Regime Reckoning: Secretary of State Marco Rubio is betting the Cuban regime is finally ready to break. Here, Rubio attends a lunch at the Shield of the Americas Summit, Saturday, March 7, 2026, at Trump National Doral Miami in Doral, Florida.
Regime Reckoning: Secretary of State Marco Rubio is betting the Cuban regime is finally ready to break. Here, Rubio attends a lunch at the Shield of the Americas Summit, Saturday, March 7, 2026, at Trump National Doral Miami in Doral, Florida. Credit: Associated Press

Cuba’s communist regime was not supposed to live to see its 66th birthday. Yet Cuba is one of the world’s longest-surviving single-party states and the oldest in the Western Hemisphere. President Donald Trump and his team have all but said that they want to topple the government just as soon as he receives Iran’s “unconditional surrender.” 

Have conditions and attitudes changed enough on the island since 1959 for the leadership and party to survive the next phase of America’s amped-up Monroe Doctrine?  
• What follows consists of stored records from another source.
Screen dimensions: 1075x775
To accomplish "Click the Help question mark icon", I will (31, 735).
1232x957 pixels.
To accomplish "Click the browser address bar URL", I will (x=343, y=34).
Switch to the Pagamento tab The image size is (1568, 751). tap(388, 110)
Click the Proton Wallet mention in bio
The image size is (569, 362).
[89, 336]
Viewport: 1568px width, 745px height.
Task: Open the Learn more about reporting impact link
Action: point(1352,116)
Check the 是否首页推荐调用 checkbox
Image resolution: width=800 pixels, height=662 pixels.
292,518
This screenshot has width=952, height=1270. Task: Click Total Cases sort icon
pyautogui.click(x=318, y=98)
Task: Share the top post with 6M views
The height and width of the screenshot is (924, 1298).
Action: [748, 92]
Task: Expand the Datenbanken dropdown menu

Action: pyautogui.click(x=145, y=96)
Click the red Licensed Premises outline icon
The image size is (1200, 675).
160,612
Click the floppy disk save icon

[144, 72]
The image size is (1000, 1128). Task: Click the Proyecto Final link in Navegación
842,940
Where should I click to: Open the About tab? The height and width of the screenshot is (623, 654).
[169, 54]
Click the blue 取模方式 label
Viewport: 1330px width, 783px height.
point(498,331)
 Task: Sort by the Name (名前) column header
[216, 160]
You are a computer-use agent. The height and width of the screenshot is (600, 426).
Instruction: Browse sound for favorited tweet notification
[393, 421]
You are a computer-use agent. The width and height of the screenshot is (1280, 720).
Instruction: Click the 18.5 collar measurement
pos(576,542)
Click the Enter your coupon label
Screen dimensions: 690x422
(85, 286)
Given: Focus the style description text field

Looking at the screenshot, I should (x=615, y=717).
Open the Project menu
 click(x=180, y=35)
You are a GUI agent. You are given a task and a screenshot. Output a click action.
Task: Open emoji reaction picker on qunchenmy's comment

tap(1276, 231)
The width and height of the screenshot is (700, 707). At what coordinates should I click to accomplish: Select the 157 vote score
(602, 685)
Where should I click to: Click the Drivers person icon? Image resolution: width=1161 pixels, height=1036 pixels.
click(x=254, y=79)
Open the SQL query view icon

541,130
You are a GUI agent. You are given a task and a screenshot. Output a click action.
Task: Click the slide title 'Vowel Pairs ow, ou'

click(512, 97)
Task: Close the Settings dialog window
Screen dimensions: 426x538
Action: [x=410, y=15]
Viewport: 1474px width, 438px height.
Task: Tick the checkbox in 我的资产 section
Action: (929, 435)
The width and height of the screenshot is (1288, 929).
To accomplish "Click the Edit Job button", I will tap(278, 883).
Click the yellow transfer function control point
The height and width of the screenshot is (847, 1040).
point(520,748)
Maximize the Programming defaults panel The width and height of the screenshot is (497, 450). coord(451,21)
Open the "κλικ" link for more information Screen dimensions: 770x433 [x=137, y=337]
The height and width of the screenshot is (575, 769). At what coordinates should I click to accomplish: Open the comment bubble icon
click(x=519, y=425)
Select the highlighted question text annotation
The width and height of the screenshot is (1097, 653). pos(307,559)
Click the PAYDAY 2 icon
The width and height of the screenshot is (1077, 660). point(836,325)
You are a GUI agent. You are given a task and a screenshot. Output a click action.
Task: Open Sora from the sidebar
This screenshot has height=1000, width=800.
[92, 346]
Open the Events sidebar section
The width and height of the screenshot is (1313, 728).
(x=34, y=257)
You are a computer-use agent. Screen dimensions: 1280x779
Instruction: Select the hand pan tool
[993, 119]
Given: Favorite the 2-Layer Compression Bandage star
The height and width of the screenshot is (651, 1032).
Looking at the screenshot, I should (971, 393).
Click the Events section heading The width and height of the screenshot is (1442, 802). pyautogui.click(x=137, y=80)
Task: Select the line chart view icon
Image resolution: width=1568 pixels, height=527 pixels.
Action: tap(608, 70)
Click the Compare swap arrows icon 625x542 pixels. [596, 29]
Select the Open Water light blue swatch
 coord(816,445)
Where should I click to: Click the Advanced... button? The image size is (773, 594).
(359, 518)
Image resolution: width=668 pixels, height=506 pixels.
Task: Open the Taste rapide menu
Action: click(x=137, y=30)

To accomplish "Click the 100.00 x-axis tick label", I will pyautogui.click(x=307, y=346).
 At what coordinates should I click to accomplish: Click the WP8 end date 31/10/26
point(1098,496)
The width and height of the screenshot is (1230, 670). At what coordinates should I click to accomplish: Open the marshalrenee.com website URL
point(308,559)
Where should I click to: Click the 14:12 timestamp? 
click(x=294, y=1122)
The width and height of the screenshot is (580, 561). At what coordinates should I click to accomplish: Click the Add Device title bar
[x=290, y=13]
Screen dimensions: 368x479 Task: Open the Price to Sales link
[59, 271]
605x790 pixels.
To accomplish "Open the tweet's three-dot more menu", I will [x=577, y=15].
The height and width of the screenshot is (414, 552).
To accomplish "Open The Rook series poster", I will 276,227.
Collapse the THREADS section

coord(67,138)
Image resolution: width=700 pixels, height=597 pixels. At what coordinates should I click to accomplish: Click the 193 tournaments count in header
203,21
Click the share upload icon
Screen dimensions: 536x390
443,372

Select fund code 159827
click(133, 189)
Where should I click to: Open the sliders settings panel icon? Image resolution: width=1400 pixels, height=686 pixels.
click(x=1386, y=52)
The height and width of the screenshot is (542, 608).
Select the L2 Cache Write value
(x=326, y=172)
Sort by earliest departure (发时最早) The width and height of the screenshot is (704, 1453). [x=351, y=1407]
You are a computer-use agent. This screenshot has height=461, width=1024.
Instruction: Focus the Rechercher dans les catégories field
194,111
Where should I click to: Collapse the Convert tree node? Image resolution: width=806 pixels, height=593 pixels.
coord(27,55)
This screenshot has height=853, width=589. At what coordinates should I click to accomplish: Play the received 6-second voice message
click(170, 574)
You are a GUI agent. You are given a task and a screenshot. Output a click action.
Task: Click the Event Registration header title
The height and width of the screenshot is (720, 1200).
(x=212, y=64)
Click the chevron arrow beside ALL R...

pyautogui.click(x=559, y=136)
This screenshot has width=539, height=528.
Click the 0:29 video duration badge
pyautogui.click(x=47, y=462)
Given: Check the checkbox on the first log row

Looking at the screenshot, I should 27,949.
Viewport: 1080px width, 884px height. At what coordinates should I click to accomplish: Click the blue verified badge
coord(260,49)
Privation and pressure are nothing new in Cuba, but some periods are worse than others, and it’s instructive to recall one. Cuba’s “Special Period” was the grim decade following the collapse of the Soviet Union. I visited Cuba in the 1990s, and the experience was searing. With the dissolution of its patron state, Havana could no longer count on subsidized Soviet oil or a guaranteed market for its sugar. The crisis was immediate and visceral. I watched as Cubans, with a resilience born of necessity, abandoned their vehicles—late-model Ladas and Moskvitchs, 1950s Chevys and Fords—useless without gas, and turned to bicycles. Farmers hitched oxen to plows as tractors sat rusting in the fields for want of fuel and spare parts. Buses were actually passenger trailers pulled by transport trucks called camellos—camels—humped and hulking hot boxes stuffed with hundreds of passengers at a time.  

Nights grew dark with rolling blackouts, the dreaded apagones. (The last place you wanted to find yourself was in an elevator.) Queues for meager food rations stretched for blocks, though freshly cut-and-crushed sugar cane provided abundant juice beside the cane fields, with no ice to make it refreshing. Moscow’s abandonment made it grim to believe in revolution as the Cold War ended.  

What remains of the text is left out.